─── Given data

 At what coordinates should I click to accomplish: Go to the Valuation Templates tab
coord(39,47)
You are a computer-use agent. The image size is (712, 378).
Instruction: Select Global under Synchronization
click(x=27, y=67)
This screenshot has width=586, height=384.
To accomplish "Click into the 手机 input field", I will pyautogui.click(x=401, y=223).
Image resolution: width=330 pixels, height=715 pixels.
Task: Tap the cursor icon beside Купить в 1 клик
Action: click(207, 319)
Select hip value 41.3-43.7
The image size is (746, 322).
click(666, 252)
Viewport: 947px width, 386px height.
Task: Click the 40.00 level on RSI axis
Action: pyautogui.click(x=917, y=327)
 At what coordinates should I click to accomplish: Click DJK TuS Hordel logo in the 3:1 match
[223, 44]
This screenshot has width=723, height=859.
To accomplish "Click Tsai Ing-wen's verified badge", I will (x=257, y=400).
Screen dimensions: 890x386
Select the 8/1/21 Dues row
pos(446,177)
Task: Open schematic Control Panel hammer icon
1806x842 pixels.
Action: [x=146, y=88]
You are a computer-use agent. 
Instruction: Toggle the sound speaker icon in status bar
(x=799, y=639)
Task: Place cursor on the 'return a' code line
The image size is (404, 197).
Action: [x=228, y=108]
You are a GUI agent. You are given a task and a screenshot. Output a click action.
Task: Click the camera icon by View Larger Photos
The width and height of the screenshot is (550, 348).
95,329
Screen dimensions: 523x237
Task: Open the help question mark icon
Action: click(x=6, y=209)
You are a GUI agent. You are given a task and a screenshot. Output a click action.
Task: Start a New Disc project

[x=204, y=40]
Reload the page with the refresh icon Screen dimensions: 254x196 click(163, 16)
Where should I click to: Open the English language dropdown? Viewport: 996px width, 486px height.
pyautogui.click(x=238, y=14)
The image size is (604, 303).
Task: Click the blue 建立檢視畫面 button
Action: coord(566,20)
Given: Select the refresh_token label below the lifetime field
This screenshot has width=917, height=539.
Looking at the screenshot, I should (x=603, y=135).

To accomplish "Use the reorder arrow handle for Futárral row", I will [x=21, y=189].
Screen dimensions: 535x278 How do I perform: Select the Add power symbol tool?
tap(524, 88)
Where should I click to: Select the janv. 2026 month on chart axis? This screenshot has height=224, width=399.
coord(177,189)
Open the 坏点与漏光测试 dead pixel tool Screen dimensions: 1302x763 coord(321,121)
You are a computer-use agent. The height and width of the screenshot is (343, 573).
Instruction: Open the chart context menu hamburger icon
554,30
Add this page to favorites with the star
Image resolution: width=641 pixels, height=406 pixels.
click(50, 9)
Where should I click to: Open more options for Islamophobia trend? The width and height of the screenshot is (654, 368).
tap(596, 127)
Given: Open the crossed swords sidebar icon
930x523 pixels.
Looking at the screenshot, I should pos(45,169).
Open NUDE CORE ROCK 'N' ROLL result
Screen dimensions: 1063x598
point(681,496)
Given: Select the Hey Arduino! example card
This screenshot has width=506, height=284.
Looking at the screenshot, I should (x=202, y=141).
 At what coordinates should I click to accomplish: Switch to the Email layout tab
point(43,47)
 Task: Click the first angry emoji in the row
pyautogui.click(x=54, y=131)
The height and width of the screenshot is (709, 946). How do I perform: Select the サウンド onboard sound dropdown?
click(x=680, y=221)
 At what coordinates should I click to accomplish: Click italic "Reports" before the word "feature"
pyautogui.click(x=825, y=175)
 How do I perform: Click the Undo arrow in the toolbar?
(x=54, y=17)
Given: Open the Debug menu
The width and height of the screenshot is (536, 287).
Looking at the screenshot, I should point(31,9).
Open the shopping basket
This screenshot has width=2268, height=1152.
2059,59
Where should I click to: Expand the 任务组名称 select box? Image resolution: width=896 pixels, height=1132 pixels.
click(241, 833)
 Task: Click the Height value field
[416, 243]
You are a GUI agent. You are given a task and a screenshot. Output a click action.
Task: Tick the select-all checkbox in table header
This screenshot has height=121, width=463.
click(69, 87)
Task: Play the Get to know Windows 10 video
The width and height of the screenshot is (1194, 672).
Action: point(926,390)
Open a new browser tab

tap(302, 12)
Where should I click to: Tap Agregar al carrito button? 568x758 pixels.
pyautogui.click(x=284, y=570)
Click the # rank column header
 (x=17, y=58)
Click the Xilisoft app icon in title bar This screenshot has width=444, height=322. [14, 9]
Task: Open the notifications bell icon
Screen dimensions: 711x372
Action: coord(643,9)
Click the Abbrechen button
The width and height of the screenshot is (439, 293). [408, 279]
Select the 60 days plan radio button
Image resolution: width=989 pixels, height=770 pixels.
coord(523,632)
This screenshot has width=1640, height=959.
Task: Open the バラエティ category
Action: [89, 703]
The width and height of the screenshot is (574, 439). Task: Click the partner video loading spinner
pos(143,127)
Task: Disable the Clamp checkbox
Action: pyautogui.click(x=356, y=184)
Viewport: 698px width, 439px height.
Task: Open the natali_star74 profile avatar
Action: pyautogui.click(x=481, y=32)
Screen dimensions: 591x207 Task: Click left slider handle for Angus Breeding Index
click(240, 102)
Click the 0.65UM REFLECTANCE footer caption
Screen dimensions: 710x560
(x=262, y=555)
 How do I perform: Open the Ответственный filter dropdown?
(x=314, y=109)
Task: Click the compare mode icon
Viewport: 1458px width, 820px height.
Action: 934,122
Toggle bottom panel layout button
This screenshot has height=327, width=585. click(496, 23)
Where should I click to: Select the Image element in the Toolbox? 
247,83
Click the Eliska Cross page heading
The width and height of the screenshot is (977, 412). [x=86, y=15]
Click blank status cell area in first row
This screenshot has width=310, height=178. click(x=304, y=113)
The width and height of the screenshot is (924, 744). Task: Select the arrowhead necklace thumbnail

──────

Instructions for the task | Return every one of the records above verbatim, keeping each line and its order unchanged.

Complete response |
 At what coordinates should I click to accomplish: Go to the Valuation Templates tab
coord(39,47)
You are a computer-use agent. The image size is (712, 378).
Instruction: Select Global under Synchronization
click(x=27, y=67)
This screenshot has width=586, height=384.
To accomplish "Click into the 手机 input field", I will pyautogui.click(x=401, y=223).
Image resolution: width=330 pixels, height=715 pixels.
Task: Tap the cursor icon beside Купить в 1 клик
Action: click(207, 319)
Select hip value 41.3-43.7
The image size is (746, 322).
click(666, 252)
Viewport: 947px width, 386px height.
Task: Click the 40.00 level on RSI axis
Action: pyautogui.click(x=917, y=327)
 At what coordinates should I click to accomplish: Click DJK TuS Hordel logo in the 3:1 match
[223, 44]
This screenshot has width=723, height=859.
To accomplish "Click Tsai Ing-wen's verified badge", I will (x=257, y=400).
Screen dimensions: 890x386
Select the 8/1/21 Dues row
pos(446,177)
Task: Open schematic Control Panel hammer icon
1806x842 pixels.
Action: [x=146, y=88]
You are a computer-use agent. 
Instruction: Toggle the sound speaker icon in status bar
(x=799, y=639)
Task: Place cursor on the 'return a' code line
The image size is (404, 197).
Action: [x=228, y=108]
You are a GUI agent. You are given a task and a screenshot. Output a click action.
Task: Click the camera icon by View Larger Photos
The width and height of the screenshot is (550, 348).
95,329
Screen dimensions: 523x237
Task: Open the help question mark icon
Action: click(x=6, y=209)
You are a GUI agent. You are given a task and a screenshot. Output a click action.
Task: Start a New Disc project

[x=204, y=40]
Reload the page with the refresh icon Screen dimensions: 254x196 click(163, 16)
Where should I click to: Open the English language dropdown? Viewport: 996px width, 486px height.
pyautogui.click(x=238, y=14)
The image size is (604, 303).
Task: Click the blue 建立檢視畫面 button
Action: coord(566,20)
Given: Select the refresh_token label below the lifetime field
This screenshot has width=917, height=539.
Looking at the screenshot, I should (x=603, y=135).

To accomplish "Use the reorder arrow handle for Futárral row", I will [x=21, y=189].
Screen dimensions: 535x278 How do I perform: Select the Add power symbol tool?
tap(524, 88)
Where should I click to: Select the janv. 2026 month on chart axis? This screenshot has height=224, width=399.
coord(177,189)
Open the 坏点与漏光测试 dead pixel tool Screen dimensions: 1302x763 coord(321,121)
You are a computer-use agent. The height and width of the screenshot is (343, 573).
Instruction: Open the chart context menu hamburger icon
554,30
Add this page to favorites with the star
Image resolution: width=641 pixels, height=406 pixels.
click(50, 9)
Where should I click to: Open more options for Islamophobia trend? The width and height of the screenshot is (654, 368).
tap(596, 127)
Given: Open the crossed swords sidebar icon
930x523 pixels.
Looking at the screenshot, I should pos(45,169).
Open NUDE CORE ROCK 'N' ROLL result
Screen dimensions: 1063x598
point(681,496)
Given: Select the Hey Arduino! example card
This screenshot has width=506, height=284.
Looking at the screenshot, I should (x=202, y=141).
 At what coordinates should I click to accomplish: Switch to the Email layout tab
point(43,47)
 Task: Click the first angry emoji in the row
pyautogui.click(x=54, y=131)
The height and width of the screenshot is (709, 946). How do I perform: Select the サウンド onboard sound dropdown?
click(x=680, y=221)
 At what coordinates should I click to accomplish: Click italic "Reports" before the word "feature"
pyautogui.click(x=825, y=175)
 How do I perform: Click the Undo arrow in the toolbar?
(x=54, y=17)
Given: Open the Debug menu
The width and height of the screenshot is (536, 287).
Looking at the screenshot, I should point(31,9).
Open the shopping basket
This screenshot has width=2268, height=1152.
2059,59
Where should I click to: Expand the 任务组名称 select box? Image resolution: width=896 pixels, height=1132 pixels.
click(241, 833)
 Task: Click the Height value field
[416, 243]
You are a GUI agent. You are given a task and a screenshot. Output a click action.
Task: Tick the select-all checkbox in table header
This screenshot has height=121, width=463.
click(69, 87)
Task: Play the Get to know Windows 10 video
The width and height of the screenshot is (1194, 672).
Action: point(926,390)
Open a new browser tab

tap(302, 12)
Where should I click to: Tap Agregar al carrito button? 568x758 pixels.
pyautogui.click(x=284, y=570)
Click the # rank column header
 (x=17, y=58)
Click the Xilisoft app icon in title bar This screenshot has width=444, height=322. [14, 9]
Task: Open the notifications bell icon
Screen dimensions: 711x372
Action: coord(643,9)
Click the Abbrechen button
The width and height of the screenshot is (439, 293). [408, 279]
Select the 60 days plan radio button
Image resolution: width=989 pixels, height=770 pixels.
coord(523,632)
This screenshot has width=1640, height=959.
Task: Open the バラエティ category
Action: [89, 703]
The width and height of the screenshot is (574, 439). Task: Click the partner video loading spinner
pos(143,127)
Task: Disable the Clamp checkbox
Action: pyautogui.click(x=356, y=184)
Viewport: 698px width, 439px height.
Task: Open the natali_star74 profile avatar
Action: pyautogui.click(x=481, y=32)
Screen dimensions: 591x207 Task: Click left slider handle for Angus Breeding Index
click(240, 102)
Click the 0.65UM REFLECTANCE footer caption
Screen dimensions: 710x560
(x=262, y=555)
 How do I perform: Open the Ответственный filter dropdown?
(x=314, y=109)
Task: Click the compare mode icon
Viewport: 1458px width, 820px height.
Action: 934,122
Toggle bottom panel layout button
This screenshot has height=327, width=585. click(496, 23)
Where should I click to: Select the Image element in the Toolbox? 
247,83
Click the Eliska Cross page heading
The width and height of the screenshot is (977, 412). [x=86, y=15]
Click blank status cell area in first row
This screenshot has width=310, height=178. click(x=304, y=113)
The width and height of the screenshot is (924, 744). Task: Select the arrowhead necklace thumbnail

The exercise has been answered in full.